20240619 2713 - Hard - Dp
2713. Maximum Strictly Increasing Cells in a Matrix
Original Solution, DP, TLE
剪枝还差点意思
- 可以考虑排序
class Solution:
def maxIncreasingCells(self, mat: List[List[int]]) -> int:
m = len(mat)
n = len(mat[0])
@cache
def dp(i, j):
cnt = 1
# minRowN = mat[i][j]
minRowN = mat[i][j]
tmpi2 = i
for i2 in range(m):
if mat[i2][j] < minRowN and mat[i][j] < mat[i2][j]:
tmpi2 = i2
minRowN = mat[i2][j]
if tmpi2 != i:
cnt = max(dp(tmpi2, j) + 1, cnt)
# for i2 in range(m):
# # pruning
# if i2 != i and mat[i][j] < mat[i2][j]:
# cnt = max(dp(i2, j) + 1, cnt)
for j2 in range(n):
# pruning
if j2 != j and mat[i][j] < mat[i][j2]:
cnt = max(dp(i, j2) + 1, cnt)
return cnt
res = 1
for i in range(m):
# minN = mat[i][0]
for j in range(n):
# if mat[i][j] <= minN:
# minN = mat[i][j]
res = max(dp(i, j), res)
return res
灵神思路,自底向上的思路
- 从小到大排序所有元素,并且记录把每个元素放到哈希表里
- 如下的
g := map[int][]pair{}和slices.Sort(keys)
- 如下的
- 从小到大遍历所有元素,逐步更新 rowMax 和 colMax。

#### 所给材料:
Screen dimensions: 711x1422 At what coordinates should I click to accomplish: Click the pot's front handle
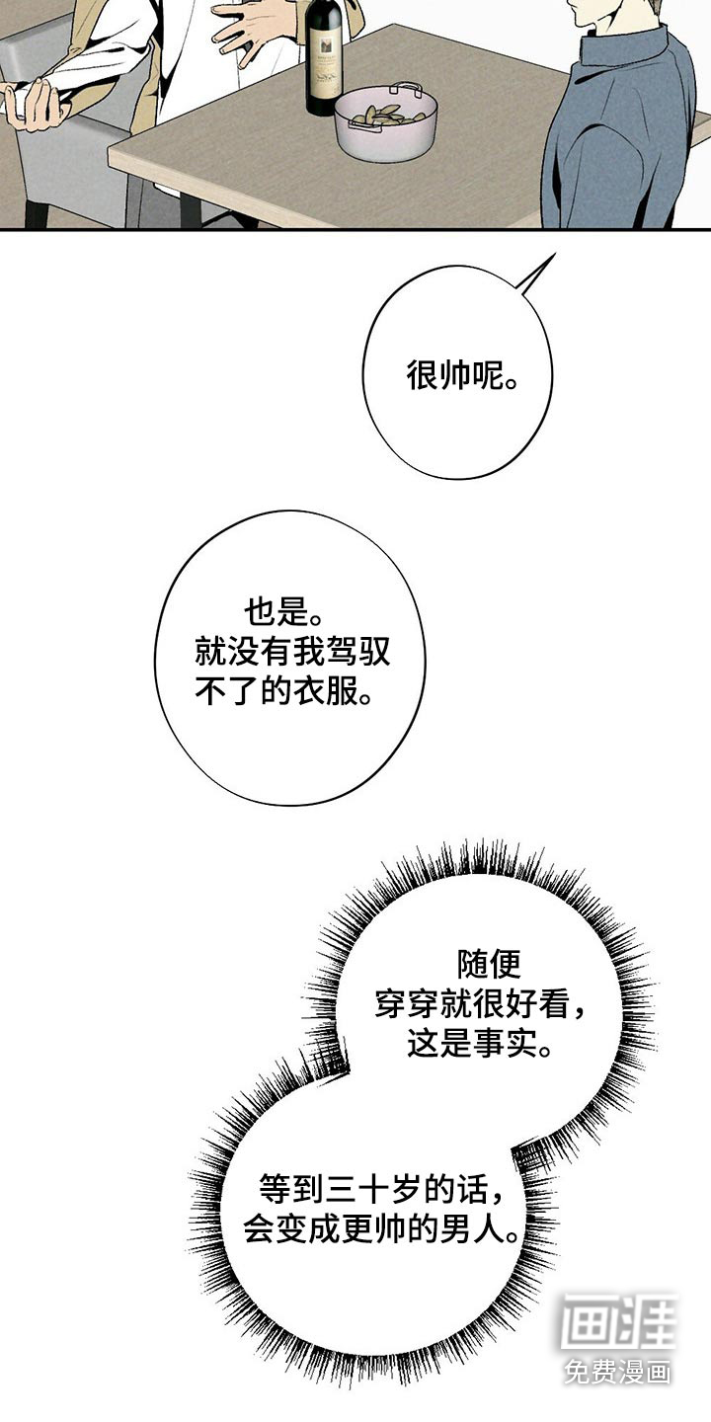pyautogui.click(x=363, y=125)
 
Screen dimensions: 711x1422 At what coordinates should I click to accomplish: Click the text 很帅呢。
pyautogui.click(x=461, y=376)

#### 任务事项 1:
根据这篇关于 2713 题的笔记，灵神思路从小到大遍历所有元素时逐步更新哪两个变量？
#### 任务事项 2:
请在这篇关于 2713 题的笔记的最后一句之后续写下去。

#### 任务结果 1:
rowMax 和 colMax。

#### 任务结果 2:
func maxIncreasingCells(mat [][]int) int {
type pair struct{ x, y int }
g := map[int][]pair{}
for i, row := range mat {
for j, x := range row {
g[x] = append(g[x], pair{i, j}) // 相同元素放在同一组,统计位置
}
}
keys := make([]int, 0, len(g))
for k := range g {
keys = append(keys, k)
}
slices.Sort(keys)
rowMax := make([]int, len(mat))
colMax := make([]int, len(mat[0]))
for _, x := range keys {
pos := g[x]
// 先把所有 f 值都算出来,再更新 rowMax 和 colMax
fs := make([]int, len(pos))
for i, p := range pos {
fs[i] = max(rowMax[p.x], colMax[p.y]) + 1
}
for i, p := range pos {
rowMax[p.x] = max(rowMax[p.x], fs[i]) // 更新第 p.x 行的最大 f 值
colMax[p.y] = max(colMax[p.y], fs[i]) // 更新第 p.y 列的最大 f 值
}
}
return slices.Max(rowMax)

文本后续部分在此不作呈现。